Si Michel Vachey écrivit des poèmes, ce ne fut probablement que par goût de l’expérience, et parce que poésie veut dire aussi tentative. Les essais et les proses, ou encore les travaux plastiques ou sonores qu’il a laissés, dont un petit nombre avait paru en leur temps, notamment au Mercure de France ou aux éditions Bourgois. restent bien sûr à publier ou à republier. Ce volume-archipel qui paraît dans la principale collection de poésie actuelle (par sa force de diffusion, au moins) ne saurait constituer qu’une amorce, un aperçu substantiel d’une œuvre aventurière et multiforme, comme on en voit peut aujourd’hui où il semble que chacun se fasse plus volontiers spécialiste. Mais une telle amorce a valeur de charge, elle est une œuvre en soi, un départ de feu, qui brûle déjà.
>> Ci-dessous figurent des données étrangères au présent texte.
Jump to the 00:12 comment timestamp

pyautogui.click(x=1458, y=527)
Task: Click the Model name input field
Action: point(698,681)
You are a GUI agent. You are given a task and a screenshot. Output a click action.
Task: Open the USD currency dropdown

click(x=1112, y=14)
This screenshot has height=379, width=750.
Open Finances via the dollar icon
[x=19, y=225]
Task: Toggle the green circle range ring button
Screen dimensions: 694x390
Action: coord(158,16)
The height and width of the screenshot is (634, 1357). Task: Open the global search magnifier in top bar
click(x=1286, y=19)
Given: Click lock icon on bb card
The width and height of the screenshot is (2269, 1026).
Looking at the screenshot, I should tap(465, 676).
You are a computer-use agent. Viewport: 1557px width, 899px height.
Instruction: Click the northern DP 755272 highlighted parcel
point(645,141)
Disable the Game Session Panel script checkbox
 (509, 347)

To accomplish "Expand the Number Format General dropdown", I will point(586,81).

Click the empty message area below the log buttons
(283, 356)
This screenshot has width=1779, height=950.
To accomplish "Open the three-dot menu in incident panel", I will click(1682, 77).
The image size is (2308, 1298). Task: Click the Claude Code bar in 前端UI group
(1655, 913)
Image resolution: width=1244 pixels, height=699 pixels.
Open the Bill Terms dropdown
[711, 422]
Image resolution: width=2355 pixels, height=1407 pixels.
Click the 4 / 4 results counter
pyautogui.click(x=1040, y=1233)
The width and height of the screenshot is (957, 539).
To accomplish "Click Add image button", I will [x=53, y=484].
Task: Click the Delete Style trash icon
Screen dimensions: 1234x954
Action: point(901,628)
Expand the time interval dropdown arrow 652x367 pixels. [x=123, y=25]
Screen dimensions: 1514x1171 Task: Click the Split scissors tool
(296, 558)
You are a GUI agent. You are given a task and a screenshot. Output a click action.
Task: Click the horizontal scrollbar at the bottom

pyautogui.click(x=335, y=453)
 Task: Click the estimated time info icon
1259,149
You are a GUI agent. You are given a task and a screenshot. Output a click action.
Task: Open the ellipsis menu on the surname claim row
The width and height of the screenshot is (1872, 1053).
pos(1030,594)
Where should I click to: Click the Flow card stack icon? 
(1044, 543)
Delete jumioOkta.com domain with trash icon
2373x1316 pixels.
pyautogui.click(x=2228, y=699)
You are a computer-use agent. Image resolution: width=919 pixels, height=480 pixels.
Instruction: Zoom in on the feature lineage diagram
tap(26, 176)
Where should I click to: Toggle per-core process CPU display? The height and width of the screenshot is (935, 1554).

« L’écriture mourait par réplétion, par famine, ça s’écrivait à chaque instant n’importe où, taches de soleil à travers les arbres, diffractions, murs, fendillements, déplacement de feuilles, feuilles, gens, jeunes femmes, vieilles femmes désirables, prostitution sans avarice, proche de l’étude, prostitution agile, pas distances ou évanouissements mais un passionnément des écarts physiques où la joie était la méthode. […]» 4
Qu’on s’entende bien, Vachey n’est pas un « maudit », il a été lu et approuvé par ses contemporains, requis par des éditeurs, et non des moindres. Il a été en rapport avec des personnalités aussi diverses que les écrivains Pierre Pachet ou Michel Butor, le poète Alain Borer, le philosophe Jean-François Lyotard, le poète-plasticien Jean-Luc Parant, l’éditeur Robert Varlez. À travers des extraits de correspondances on comprend l’exigence de Vachey, ses remises en question permanentes, comme quand il écrit à Varlez qui lui envoie les épreuves d’un texte à paraître, pour se demander comment il a « pu écrire un texte aussi nul ».
« (Aucun dieu n’existera pour me pardonner. Aucun dieu n’existera pour se venger. J’ai attaqué la toile. Ce fut une chose horrible. Savez-vous ce qu’il en retourne du MORCEAU DE TOILE qu’on déchire ? Des bouts de ma propre peau se défaisaient dans mes doigts. JE NE SAIGNAIS PAS. L est dsur d’être un monstre, même provisoire, personne n’est préparé à cela. Mais la toile était ma main, le la tordais, j’en faisais un pinceau, et c’était ENCORE MA MAIN que le temps trouvait bouleversante.
…) » 5
Quelques exemples de textes de Michel Vachey qui apparaissent en partie dans ce volume :
– En 1968, Vachey publie C’était à Mégara (Mercure de France), titre évidemment issu du Salammbô de Flaubert, le texte lui-même se sert de citations du même roman qui apparaissent en capitales et sont donc transparentes.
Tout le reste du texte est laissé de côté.